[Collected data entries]
________________________
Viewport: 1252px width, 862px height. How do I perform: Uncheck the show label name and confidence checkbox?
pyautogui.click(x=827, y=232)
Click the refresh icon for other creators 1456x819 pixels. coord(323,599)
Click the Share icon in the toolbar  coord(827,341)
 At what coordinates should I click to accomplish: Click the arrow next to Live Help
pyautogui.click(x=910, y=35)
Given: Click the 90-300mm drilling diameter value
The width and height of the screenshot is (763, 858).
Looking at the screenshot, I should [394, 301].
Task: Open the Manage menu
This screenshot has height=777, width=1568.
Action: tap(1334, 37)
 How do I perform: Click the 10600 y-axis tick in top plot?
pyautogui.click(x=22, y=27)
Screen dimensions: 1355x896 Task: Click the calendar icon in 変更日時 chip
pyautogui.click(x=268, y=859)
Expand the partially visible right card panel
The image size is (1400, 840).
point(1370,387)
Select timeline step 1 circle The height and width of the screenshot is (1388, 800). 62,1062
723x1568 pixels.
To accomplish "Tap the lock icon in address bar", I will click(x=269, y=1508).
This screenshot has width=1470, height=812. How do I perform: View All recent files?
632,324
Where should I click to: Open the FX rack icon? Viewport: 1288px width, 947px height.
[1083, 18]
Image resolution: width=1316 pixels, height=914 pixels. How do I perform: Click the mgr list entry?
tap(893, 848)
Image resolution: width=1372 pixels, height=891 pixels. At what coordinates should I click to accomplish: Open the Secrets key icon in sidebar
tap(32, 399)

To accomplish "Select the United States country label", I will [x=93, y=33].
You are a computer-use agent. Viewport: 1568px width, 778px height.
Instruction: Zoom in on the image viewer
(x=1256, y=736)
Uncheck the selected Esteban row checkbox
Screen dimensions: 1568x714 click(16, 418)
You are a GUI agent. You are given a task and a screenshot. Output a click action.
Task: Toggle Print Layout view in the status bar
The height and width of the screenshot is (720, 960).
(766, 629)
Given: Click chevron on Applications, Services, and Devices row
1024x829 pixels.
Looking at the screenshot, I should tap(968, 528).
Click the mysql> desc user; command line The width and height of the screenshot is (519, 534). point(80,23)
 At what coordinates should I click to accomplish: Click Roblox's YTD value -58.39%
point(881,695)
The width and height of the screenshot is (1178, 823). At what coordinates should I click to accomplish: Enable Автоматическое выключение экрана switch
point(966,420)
________________________
Please rewrite the listing lines between the line containing "Task: Open the Manage menu" and the line containing "Select timeline step", inclusive, replacing "screenshot" with "image" and leaving everything else unchanged.

Task: Open the Manage menu
This image has height=777, width=1568.
Action: tap(1334, 37)
 How do I perform: Click the 10600 y-axis tick in top plot?
pyautogui.click(x=22, y=27)
Screen dimensions: 1355x896 Task: Click the calendar icon in 変更日時 chip
pyautogui.click(x=268, y=859)
Expand the partially visible right card panel
The image size is (1400, 840).
point(1370,387)
Select timeline step 1 circle The height and width of the image is (1388, 800). 62,1062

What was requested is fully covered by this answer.